Everybody has their favorite travel spots, from tropical islands to National, State or Provincial Parks, mountain streams, beaches and fishing hot spots, to theme parks and countries yet unvisited. Dependant upon your idea of an ideal travel hot spot, you can plan well in advance to possibly get cheaper rates or upgrades, by making reservations on-line or over the phone. Most sporting and adventurous people go to an area that is perfect for the sports and activities that they are most into, and tourists flock to where they have yet to travel to.
For this scribe, the isolation, the campfires under blankets of stars, and the aurora borealis at night, is only a portion of what my favorite travel hot spots must supply. As long as there are speckled trout, brown trout, lake trout, grayling, walleye and/or sturgeon in the waters where I camp, I am in paradise. If there are no other people around, it is all the better, and that type of isolation, along with the constant catching of beautiful sport fish, makes for the ideal favorite travel hot spot.

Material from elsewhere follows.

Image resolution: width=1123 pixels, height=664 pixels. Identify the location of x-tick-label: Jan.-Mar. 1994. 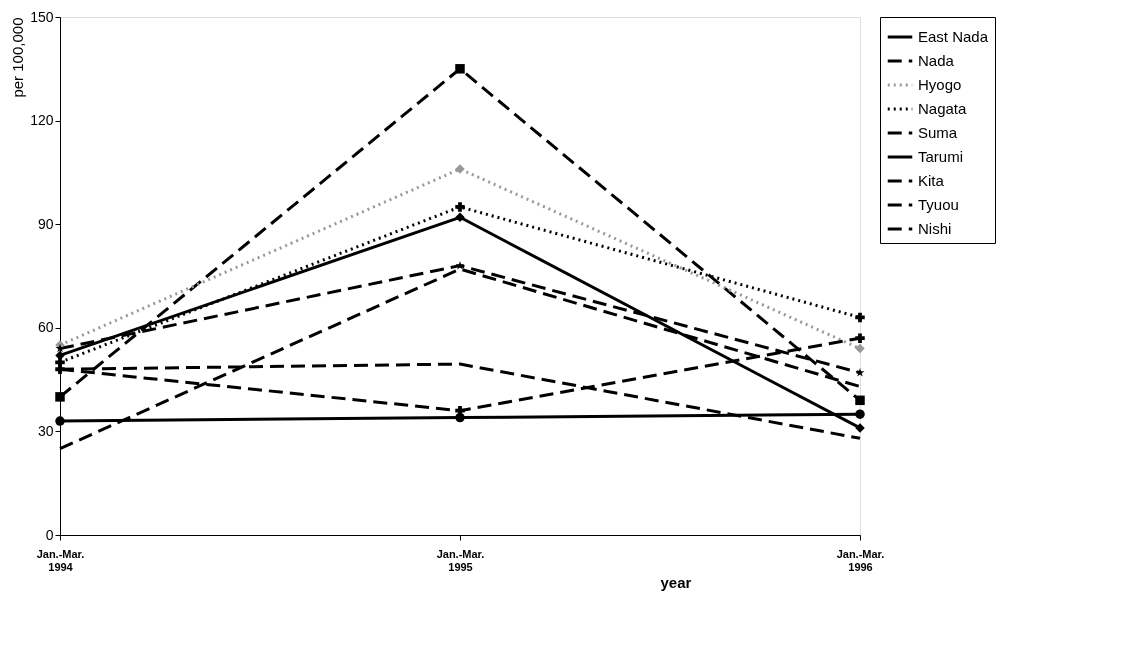
(60, 560).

As a younger man, the ideal travel hot spots had to include concerts by the likes of David Bowie, the Who, Pink Floyd, the Grateful Dead, Queen, Neil Young, the Beach Boys, and other, typical 1960’s through late-1970’s rock and roll bands. As I got older, my favorite travel hot spots started to become more and more isolated, with crowds of people becoming less and less important than the quality and quantity of fish, the isolation and the wildlife that are present in isolated and far-flung places.
Specifically, the Rupert and Broadback rivers in northern Quebec, Canada are my favorite travel hot spots. In exchange for about 20 hours of driving north and east from Ottawa, Ontario, much of it on the James Bay Highway and Quebec Hydro line service roads that make mountain biking trails look like sidewalks, we land different species of trout on almost every cast. And, these trout are typically 2 to 7 pound speckled and brown trout, and lake trout from 20 to well over 80 pounds, in waters so fast that the rip tide carries a canoe faster than two men could possibly paddle.
With daily glimpses of black, brown and grizzly bears, the odd moose and many a predatory bird, the millions and millions of black flies and mosquitoes are bearable. It is almost impossible to take three steps, with complete concentration, without stepping on a blueberry bush or ten. There are ominous road-side billboard-sized signs, more frequently displayed on the sides of the highways the further north you travel, especially the James Bay Highway, telling the travelers to pull over and pick as many blueberries as they can possibly pick and carry. Makes for wonderful blueberry pancake breakfasts.
For a true trout fisherman, there are fewer better travel hot spots than the Rupert and Broadback rivers, which drain most of Quebec’s waters into the James Bay and Hudson’s Bay. Sea trout are frequently caught in the rivers when fishing closer to the two Bays, and it is quite impossible for the bears to swim one of the fastest flowing rivers in the world.
One of the best things about traveling to the far north in Canada is that the camping is wilderness camping, just find a spot that you like and set up camp. There is more wood on the ground, perfectly dry, to keep a good sized camp fire lit for a couple of weeks, without having to travel more than a couple of hundred yards to collect enough for a couple of day’s worth.
An abundance of necessary and comfort resources, as well as the privacy and the wildlife make the Rupert and Broadback rivers the ultimate favorite travel spots for the adventure campers and the fishermen amongst you all.